Apparently, it’s not what I’m doing that matters, it’s what I’m NOT doing. Too bad I know better at 34 than to buy into that bullshit negativity. You know what I think? I think people are AFRAID of those of us who do what the fuck we want rather than connect the dots of life. Oh noes, I had a kid before marriage? I didn’t graduate college? I’M NOT LIVING MY LIFE IN THE GOD-GIVEN ORDER?! Get the fuck over it.

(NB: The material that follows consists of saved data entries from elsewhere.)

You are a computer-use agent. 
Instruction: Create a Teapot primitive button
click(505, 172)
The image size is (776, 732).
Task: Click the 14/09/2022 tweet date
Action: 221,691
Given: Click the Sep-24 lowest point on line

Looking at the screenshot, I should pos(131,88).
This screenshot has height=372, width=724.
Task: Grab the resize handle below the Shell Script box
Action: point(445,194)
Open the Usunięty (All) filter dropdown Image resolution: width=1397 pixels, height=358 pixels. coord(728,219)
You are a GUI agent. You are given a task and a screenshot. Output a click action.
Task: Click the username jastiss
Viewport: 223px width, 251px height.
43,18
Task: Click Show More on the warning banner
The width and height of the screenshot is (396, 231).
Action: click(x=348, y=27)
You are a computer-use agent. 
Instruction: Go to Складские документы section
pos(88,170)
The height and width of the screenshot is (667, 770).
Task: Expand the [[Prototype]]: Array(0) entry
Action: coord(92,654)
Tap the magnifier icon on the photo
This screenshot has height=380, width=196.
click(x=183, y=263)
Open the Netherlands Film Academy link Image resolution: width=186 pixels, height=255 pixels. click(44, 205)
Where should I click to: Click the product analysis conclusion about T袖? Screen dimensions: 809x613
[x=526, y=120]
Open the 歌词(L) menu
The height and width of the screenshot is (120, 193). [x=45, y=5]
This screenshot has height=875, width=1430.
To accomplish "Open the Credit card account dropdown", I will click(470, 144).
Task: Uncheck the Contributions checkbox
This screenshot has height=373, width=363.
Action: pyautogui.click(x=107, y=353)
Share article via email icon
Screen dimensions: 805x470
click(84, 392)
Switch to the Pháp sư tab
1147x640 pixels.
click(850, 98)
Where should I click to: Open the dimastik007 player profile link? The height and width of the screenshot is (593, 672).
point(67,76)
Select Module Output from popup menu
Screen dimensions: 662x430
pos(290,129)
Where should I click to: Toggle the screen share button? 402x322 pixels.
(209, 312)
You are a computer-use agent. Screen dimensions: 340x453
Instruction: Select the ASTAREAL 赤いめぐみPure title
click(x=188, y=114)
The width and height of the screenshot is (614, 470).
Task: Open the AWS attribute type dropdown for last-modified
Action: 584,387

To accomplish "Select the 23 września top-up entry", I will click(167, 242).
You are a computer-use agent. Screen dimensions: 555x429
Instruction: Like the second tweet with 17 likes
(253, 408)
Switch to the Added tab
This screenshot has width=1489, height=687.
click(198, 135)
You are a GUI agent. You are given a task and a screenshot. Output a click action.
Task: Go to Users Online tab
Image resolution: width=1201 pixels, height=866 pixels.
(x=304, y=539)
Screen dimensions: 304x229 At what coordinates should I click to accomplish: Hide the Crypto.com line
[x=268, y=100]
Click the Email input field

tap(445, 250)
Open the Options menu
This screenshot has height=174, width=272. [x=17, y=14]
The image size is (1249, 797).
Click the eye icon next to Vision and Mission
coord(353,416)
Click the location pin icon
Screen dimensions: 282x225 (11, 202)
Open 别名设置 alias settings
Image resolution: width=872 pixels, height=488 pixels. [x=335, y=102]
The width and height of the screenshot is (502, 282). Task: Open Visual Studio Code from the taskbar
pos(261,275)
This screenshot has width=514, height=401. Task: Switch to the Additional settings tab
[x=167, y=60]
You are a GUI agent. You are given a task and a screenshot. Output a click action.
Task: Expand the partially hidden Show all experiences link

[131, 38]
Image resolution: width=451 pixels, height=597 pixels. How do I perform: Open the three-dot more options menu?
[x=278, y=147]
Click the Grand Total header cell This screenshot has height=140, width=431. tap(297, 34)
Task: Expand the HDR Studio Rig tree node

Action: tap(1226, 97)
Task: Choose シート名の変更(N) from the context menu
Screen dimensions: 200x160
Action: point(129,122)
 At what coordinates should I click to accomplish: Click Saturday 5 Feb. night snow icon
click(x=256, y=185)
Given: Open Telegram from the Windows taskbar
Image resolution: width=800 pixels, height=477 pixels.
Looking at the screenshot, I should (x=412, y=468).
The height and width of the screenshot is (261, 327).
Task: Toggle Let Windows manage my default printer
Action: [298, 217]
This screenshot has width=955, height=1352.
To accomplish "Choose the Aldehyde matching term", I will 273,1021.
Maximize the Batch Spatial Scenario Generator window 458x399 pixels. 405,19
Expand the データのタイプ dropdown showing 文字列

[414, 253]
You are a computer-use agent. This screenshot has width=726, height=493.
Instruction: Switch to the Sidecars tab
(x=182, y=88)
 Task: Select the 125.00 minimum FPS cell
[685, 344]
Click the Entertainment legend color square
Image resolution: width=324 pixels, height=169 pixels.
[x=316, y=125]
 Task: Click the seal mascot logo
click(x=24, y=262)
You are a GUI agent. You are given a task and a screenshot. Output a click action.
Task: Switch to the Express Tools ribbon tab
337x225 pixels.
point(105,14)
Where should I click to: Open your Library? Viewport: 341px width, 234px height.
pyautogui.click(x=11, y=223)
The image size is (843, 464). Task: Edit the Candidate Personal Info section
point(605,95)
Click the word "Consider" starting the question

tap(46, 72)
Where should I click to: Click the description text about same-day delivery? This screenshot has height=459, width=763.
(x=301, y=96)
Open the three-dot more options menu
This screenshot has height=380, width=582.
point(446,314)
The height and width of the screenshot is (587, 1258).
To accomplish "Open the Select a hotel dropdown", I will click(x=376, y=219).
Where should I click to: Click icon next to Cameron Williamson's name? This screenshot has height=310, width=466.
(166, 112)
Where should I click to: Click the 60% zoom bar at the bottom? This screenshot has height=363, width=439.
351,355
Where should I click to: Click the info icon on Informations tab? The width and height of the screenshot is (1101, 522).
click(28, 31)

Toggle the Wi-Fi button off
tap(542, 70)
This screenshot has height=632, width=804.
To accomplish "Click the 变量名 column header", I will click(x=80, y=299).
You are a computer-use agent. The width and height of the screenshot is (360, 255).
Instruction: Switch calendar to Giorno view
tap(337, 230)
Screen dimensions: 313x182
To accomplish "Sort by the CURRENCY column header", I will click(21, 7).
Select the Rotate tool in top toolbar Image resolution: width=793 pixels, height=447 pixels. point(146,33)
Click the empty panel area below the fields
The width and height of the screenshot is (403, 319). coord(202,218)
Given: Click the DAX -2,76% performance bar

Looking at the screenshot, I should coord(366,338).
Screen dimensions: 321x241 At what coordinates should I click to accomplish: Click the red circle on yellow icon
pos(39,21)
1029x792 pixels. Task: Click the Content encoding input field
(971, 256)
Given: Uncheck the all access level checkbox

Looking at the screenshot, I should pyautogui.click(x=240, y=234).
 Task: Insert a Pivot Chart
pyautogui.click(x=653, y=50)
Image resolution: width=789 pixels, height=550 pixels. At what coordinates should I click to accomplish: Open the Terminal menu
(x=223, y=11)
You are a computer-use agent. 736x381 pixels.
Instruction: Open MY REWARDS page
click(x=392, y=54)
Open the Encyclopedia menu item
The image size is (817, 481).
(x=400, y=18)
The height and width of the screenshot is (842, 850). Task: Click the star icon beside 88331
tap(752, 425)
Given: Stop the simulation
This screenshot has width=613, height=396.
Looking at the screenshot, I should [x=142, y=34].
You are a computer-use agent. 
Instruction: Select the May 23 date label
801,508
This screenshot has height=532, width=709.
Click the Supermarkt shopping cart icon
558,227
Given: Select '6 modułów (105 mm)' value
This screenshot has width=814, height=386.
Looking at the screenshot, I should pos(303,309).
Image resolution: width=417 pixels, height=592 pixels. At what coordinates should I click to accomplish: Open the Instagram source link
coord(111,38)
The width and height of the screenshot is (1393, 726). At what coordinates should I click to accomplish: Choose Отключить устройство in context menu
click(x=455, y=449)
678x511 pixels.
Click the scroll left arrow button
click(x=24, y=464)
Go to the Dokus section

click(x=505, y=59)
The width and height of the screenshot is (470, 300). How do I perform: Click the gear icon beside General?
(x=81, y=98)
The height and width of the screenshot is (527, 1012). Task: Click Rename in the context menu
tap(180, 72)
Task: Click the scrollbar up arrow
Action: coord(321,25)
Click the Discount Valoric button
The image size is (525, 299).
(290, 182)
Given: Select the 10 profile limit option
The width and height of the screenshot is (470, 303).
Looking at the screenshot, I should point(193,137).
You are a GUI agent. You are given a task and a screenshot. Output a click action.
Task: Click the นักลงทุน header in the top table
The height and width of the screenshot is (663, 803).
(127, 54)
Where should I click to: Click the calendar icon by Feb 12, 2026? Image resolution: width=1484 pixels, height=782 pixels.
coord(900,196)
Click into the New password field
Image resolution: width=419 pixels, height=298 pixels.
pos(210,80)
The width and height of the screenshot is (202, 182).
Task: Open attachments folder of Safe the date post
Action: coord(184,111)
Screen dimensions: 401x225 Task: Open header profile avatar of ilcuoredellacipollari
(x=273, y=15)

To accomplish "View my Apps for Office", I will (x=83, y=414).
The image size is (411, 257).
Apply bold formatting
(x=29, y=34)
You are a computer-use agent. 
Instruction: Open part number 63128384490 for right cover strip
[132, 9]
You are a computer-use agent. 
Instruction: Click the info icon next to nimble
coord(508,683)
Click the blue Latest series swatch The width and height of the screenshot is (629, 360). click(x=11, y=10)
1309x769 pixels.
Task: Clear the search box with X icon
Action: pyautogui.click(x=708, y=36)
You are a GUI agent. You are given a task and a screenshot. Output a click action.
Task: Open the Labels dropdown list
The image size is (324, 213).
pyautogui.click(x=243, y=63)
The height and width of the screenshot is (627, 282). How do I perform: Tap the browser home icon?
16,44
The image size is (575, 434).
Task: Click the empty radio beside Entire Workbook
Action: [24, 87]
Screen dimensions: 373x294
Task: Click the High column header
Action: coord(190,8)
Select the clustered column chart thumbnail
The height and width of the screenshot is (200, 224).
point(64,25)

Besides, I got some good advice last night from my friends Rick & Tammy and I know that at the end of the day, I’m the only one who can change things—if that’s what I want. So instead of waiting for the next disaster, maybe I should start thinking about finding a way to become two steps ahead. Um, anyone know how to do that? Haha. J/K. I know most of us are in the Same Boat sailing down Shit Stream.
Jesus Christ, did I fuck up. Or…did I? There may not be a ring on my finger but I still feel pretty fucking happy so…
On that note, HAPPY FUCKING MONDAY.
*(Coincidentally, we were just talking last night about how Henry can make screen doors. Maybe that’s my destiny? Opening a screen door store with him? Because it sure as fuck isn’t
festering working in an office.)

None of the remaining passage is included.